8b. EEA, UK, and Swiss Residents (GDPR / UK GDPR)

• Right of access — receive a copy of your personal information.
• Right to rectification — correct inaccurate or incomplete data.
• Right to erasure — request deletion (“right to be forgotten”).
• Right to restrict processing — pause our use of your data while a dispute is resolved.
• Right to data portability — receive your conversations and Letters in a machine-readable format (JSON export).
• Right to object — object to processing based on legitimate interests.
• Right not to be subject to automated decision-making with legal effects — the Service does not make legally significant automated decisions about you. AI outputs are advisory.
• Right to withdraw consent — withdraw at any time without affecting the lawfulness of prior processing.
• Right to lodge a complaint with a supervisory authority — your local data-protection authority (e.g. CNIL in France, ICO in the UK, UODO in Poland at uodo.gov.pl).

9. Children’s Privacy (COPPA)

The Service is not directed to and is not intended for children under 13. We do not knowingly collect personal information from children under 13. If we learn that we have collected such information, we will delete it promptly. Parents or guardians who believe their child has provided personal information should email info@everlightlove.com.

If you are between 13 and 17, you may use the Service only with verifiable consent from a parent or legal guardian.

10. Security

• TLS 1.3 encryption in transit on every request.
• Database encrypted at rest with AES-256.
• Passwords are never stored in plain text — Clerk uses bcrypt hashing.
• Production access is restricted to a small number of administrators with multi-factor authentication and audit logging.
• Regular automated backups; backup encryption keys rotated periodically.
• Vendor security reviews before integration; production webhooks signed and verified.
• No security system is perfect. If you suspect unauthorized access, email info@everlightlove.com immediately.

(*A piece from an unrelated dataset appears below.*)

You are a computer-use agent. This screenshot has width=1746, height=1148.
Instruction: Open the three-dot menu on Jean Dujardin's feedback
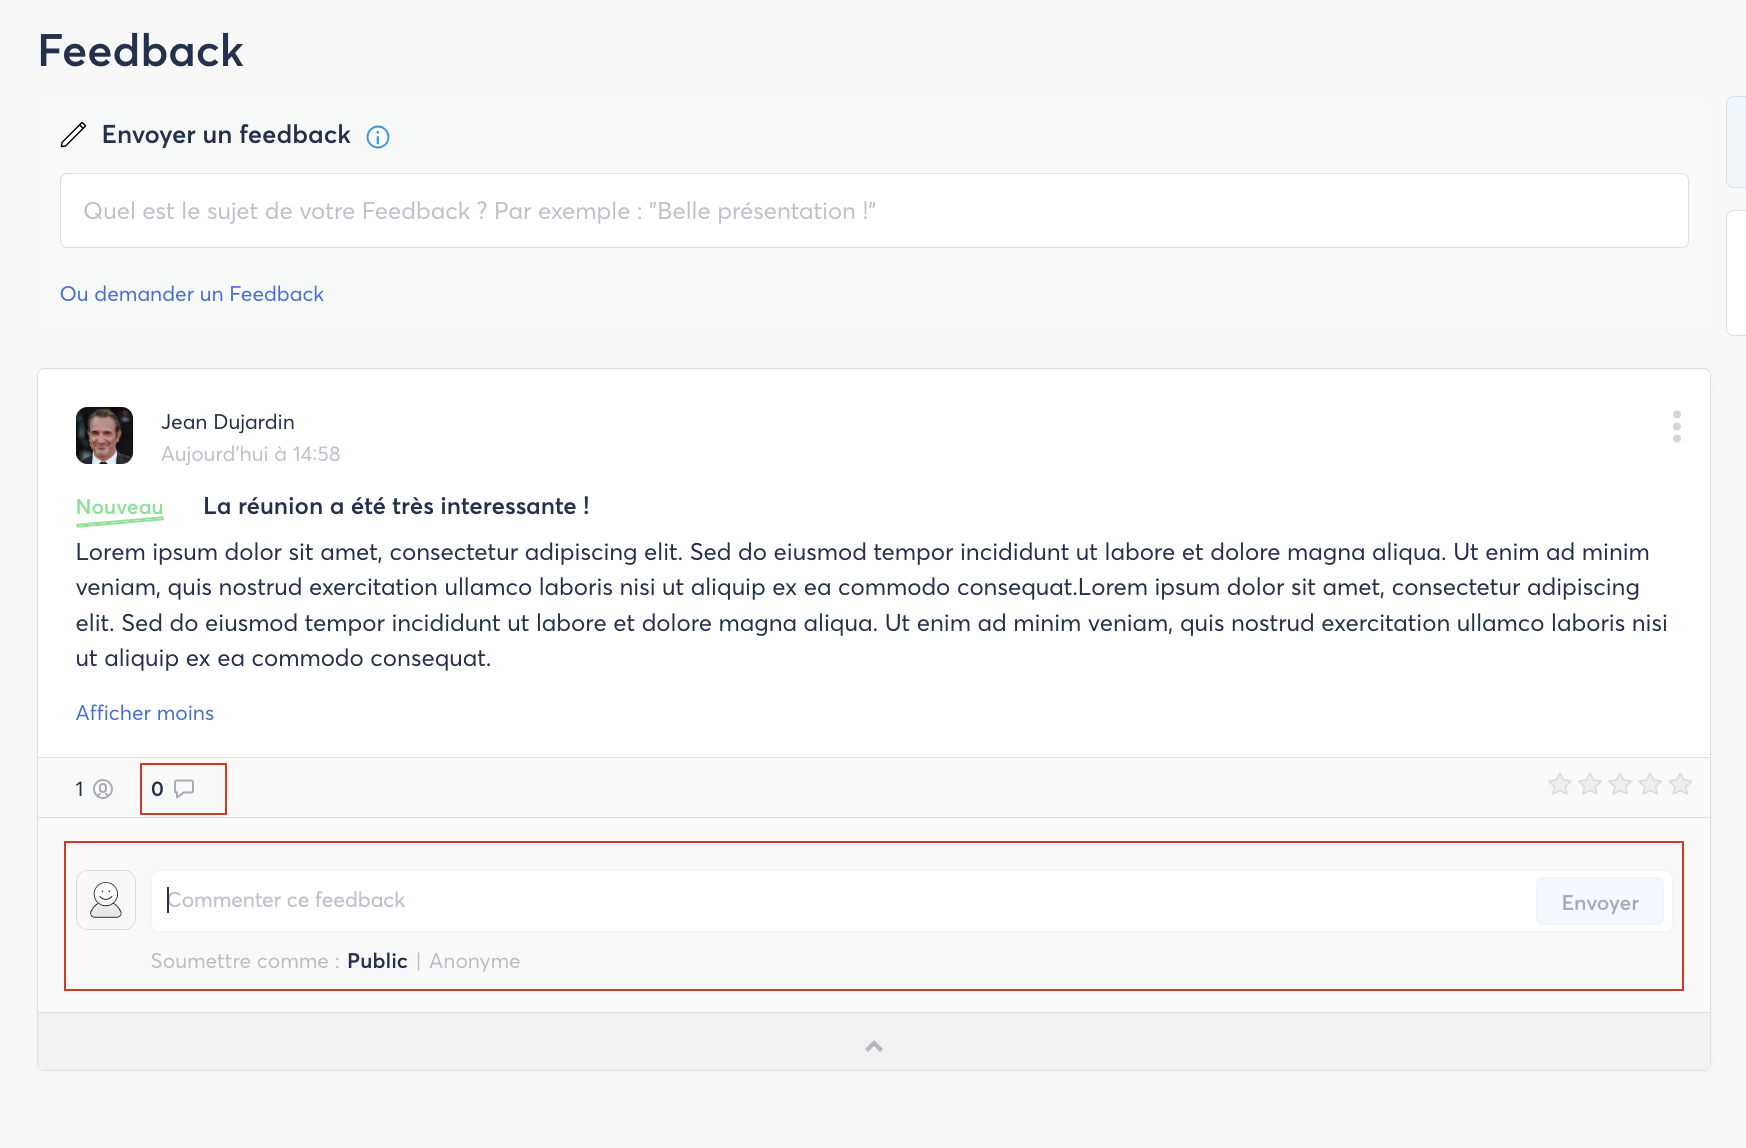(1676, 427)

11. Data Breach Notification

If we become aware of a personal data breach that is likely to result in a risk to your rights, we will notify the relevant supervisory authority within 72 hours where required by GDPR, and notify affected users without undue delay where required by applicable U.S. state law (e.g. California Civil Code § 1798.82).

12. Cookies and Tracking

We use only the cookies essential for the Service to function — chiefly Clerk’s authentication session cookie and a cookie to remember your language preference. We do not use advertising cookies or third-party analytics that build a profile of you. The cookie banner shown on first visit confirms this minimal-essential-only approach.

13. Do Not Track

Some browsers send a “Do Not Track” signal. Because the Service does not engage in cross-site tracking and does not respond differently to DNT, we treat all users the same regardless of DNT setting.

14. Changes to This Policy

We will notify you by email and an in-app banner at least 14 days before any material change to this Policy takes effect. Non-material changes (e.g. clarifications, typo fixes) take effect on posting. The “Effective” date at the top reflects the most recent change.

15. Contact and Complaints

Privacy questions, rights requests, or complaints — email info@everlightlove.com.

California residents may also contact the California Attorney General’s office (oag.ca.gov/privacy). EEA and UK residents may complain to their national data-protection authority.

Data Protection Officer: Monika Laskus, email: info@everlightlove.com. Given that the Service may involve processing of special categories of personal data (Art. 9(1) GDPR — information concerning users' emotional and psychological state disclosed during sessions), the Data Controller voluntarily designates herself as Data Protection Officer to provide a single point of contact for all data-protection matters. All inquiries, rights requests, and incident reports may be directed to the email above; this contact applies to all jurisdictions.